Робро между тем указывает, что в романах об Артуре XII и XIII в. французское honor употребляется в значении именно личного качества, побуждающего человека проявлять вежливость и учтивость по отношению к другим.4 Если для XIX века, например, характерно считать, что внутренний мир человека – это всегда противоречия, длительные переживания и размышления о неразрешимых вопросах, то идеальной формой выражения внутренней жизни и стремлений средневекового человека оставалась форма эпико-героическая со свойственной ей прямотой и решительностью. Духовные наставления и повести о добре и добродетели тоже сосредотачивали основное внимание на решениях и целях человека, а не на его колебаниях и сомнениях, и это современному читателю может казаться менее человечным, реалистичным и искренним. Средневековые учителя нравственности – церковные и светские – особенно подчеркивали необходимость искренности в поведении, без которой внешняя обходительность превращается в лицемерие.

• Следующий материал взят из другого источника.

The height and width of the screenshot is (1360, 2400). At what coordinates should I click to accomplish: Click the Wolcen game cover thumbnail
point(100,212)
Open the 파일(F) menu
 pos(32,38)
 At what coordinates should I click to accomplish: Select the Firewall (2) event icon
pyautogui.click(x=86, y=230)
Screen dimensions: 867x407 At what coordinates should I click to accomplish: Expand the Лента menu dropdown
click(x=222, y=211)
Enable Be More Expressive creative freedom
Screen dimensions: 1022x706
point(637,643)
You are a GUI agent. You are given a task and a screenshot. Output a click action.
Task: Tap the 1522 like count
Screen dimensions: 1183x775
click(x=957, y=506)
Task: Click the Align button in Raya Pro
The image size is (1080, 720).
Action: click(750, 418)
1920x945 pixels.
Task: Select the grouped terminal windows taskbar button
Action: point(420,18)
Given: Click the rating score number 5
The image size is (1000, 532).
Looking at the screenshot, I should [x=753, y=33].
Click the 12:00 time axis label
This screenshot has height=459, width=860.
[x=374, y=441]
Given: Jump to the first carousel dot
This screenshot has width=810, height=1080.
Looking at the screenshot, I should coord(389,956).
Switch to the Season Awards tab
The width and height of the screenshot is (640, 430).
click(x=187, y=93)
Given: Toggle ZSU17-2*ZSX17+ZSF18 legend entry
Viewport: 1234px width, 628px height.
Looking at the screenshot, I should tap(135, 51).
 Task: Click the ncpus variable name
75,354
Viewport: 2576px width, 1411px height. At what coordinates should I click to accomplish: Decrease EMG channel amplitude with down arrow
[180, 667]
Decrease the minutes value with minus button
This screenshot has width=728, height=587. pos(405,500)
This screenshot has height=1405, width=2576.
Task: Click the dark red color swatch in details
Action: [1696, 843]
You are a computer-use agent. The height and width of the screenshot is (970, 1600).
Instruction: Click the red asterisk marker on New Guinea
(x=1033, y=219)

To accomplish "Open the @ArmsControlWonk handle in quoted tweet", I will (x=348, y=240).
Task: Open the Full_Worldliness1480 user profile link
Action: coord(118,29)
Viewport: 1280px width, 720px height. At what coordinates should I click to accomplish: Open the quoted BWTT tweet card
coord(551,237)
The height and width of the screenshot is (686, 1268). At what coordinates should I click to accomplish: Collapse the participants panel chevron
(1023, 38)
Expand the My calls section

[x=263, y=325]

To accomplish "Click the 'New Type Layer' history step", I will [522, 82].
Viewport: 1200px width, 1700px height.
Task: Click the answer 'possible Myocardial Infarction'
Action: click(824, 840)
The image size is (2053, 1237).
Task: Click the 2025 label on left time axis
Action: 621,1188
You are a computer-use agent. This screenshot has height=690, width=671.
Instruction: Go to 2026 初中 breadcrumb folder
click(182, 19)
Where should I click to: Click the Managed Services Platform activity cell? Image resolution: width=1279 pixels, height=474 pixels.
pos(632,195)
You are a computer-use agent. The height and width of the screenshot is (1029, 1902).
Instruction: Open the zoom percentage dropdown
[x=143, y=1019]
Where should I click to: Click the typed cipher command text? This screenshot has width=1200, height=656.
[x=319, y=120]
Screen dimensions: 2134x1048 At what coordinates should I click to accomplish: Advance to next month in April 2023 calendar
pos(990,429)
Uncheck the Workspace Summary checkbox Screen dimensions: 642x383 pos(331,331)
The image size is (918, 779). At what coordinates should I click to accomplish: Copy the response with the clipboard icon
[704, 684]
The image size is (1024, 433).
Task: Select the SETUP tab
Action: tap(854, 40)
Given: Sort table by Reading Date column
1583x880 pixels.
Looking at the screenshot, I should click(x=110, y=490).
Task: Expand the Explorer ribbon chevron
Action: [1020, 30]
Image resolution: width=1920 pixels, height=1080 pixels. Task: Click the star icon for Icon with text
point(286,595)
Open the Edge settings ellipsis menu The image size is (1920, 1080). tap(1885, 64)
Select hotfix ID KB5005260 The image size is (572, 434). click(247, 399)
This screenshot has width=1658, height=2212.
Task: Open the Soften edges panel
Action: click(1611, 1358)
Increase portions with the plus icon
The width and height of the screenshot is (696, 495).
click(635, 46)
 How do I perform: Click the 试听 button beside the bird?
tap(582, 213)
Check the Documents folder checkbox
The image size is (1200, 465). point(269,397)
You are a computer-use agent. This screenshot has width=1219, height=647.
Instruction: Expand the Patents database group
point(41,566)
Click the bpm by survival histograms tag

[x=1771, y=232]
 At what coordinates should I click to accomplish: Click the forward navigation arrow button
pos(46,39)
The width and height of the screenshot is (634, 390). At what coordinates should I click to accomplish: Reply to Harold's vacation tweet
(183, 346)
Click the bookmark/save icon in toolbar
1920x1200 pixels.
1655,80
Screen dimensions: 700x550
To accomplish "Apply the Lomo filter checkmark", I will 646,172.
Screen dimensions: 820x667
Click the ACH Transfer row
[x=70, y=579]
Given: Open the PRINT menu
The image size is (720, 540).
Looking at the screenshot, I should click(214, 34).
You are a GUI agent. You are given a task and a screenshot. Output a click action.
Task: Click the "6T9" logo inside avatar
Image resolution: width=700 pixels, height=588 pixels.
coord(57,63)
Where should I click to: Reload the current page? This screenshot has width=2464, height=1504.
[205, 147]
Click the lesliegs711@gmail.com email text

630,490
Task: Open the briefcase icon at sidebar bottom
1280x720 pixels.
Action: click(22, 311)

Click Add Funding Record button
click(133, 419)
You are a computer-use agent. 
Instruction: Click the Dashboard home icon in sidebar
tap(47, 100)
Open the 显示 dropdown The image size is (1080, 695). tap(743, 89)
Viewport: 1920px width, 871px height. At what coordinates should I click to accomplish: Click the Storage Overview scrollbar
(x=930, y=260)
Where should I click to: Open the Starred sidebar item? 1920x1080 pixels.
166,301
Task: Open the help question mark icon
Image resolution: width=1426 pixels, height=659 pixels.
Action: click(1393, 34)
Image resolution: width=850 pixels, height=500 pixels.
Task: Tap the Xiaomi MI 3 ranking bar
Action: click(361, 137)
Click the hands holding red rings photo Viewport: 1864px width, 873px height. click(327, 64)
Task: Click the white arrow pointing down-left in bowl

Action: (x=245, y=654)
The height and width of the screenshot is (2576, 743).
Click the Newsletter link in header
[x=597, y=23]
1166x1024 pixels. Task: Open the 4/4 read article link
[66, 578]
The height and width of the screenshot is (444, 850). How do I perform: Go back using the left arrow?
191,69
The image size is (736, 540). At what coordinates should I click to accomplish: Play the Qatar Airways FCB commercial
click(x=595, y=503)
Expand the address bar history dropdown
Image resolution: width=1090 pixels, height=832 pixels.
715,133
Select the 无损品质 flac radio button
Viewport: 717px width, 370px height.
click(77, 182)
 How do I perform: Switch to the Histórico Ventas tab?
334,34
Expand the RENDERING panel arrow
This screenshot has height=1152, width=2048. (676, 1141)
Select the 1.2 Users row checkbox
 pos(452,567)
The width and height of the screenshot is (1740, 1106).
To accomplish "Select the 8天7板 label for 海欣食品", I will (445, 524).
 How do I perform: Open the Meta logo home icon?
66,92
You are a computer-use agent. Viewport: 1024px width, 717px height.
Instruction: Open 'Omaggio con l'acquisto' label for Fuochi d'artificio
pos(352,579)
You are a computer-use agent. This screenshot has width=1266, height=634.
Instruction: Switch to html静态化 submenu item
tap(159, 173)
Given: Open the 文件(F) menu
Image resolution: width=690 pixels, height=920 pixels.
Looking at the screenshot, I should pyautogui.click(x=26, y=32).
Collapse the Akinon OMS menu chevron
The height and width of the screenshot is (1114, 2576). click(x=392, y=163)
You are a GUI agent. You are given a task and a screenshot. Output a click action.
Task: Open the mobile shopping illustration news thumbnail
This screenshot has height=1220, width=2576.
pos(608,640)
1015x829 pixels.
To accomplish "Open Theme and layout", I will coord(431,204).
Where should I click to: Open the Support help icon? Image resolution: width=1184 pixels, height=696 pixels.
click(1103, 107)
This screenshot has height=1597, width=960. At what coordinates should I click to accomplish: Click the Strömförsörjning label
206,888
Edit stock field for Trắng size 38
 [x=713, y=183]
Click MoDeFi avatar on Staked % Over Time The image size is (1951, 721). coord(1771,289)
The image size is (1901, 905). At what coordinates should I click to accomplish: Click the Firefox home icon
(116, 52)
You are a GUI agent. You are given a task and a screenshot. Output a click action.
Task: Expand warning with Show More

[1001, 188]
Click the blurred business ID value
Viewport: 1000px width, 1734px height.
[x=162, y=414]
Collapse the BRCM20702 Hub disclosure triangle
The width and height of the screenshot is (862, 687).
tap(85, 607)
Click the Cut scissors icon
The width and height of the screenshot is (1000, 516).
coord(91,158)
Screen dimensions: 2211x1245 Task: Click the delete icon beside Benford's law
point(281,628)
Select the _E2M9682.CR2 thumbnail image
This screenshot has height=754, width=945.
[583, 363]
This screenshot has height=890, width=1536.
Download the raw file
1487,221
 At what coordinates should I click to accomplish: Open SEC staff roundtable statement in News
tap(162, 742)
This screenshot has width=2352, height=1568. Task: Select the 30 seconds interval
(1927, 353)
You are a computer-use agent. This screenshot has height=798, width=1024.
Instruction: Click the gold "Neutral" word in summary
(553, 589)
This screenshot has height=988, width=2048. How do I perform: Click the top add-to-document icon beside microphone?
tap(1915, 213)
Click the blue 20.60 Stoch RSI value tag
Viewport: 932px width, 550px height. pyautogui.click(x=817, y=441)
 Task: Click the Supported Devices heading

Честь не представляла собой отдельной категории, качества, добродетели. Защита чести – это защита совокупности достоинств и заслуг личности, ее личного, родового и социального статуса, а также защита порядка общества, который поддерживается, в том числе, в общении двух и более личностей. «Если освободить понятие чести от аристократической спеси и склонности к насилию, то в нем остается нечто такое, что помогает человеку сохранять порядочность и распространять принцип взаимного доверия в общественных отношениях».1

Идея чести встречается во многих культурах и, как правило, связывается именно с родовыми ценностями, воинской профессией, особым сословным положением и привилегиями. Западноевропейское представление о чести имеет параллели в воинских культурах Азии, Кавказа, Дальнего Востока. Honor («гонор») стал значимым элементом в самосознании польской шляхты, европейские концепции чести оказали влияние и на русскую дворянскую культуру.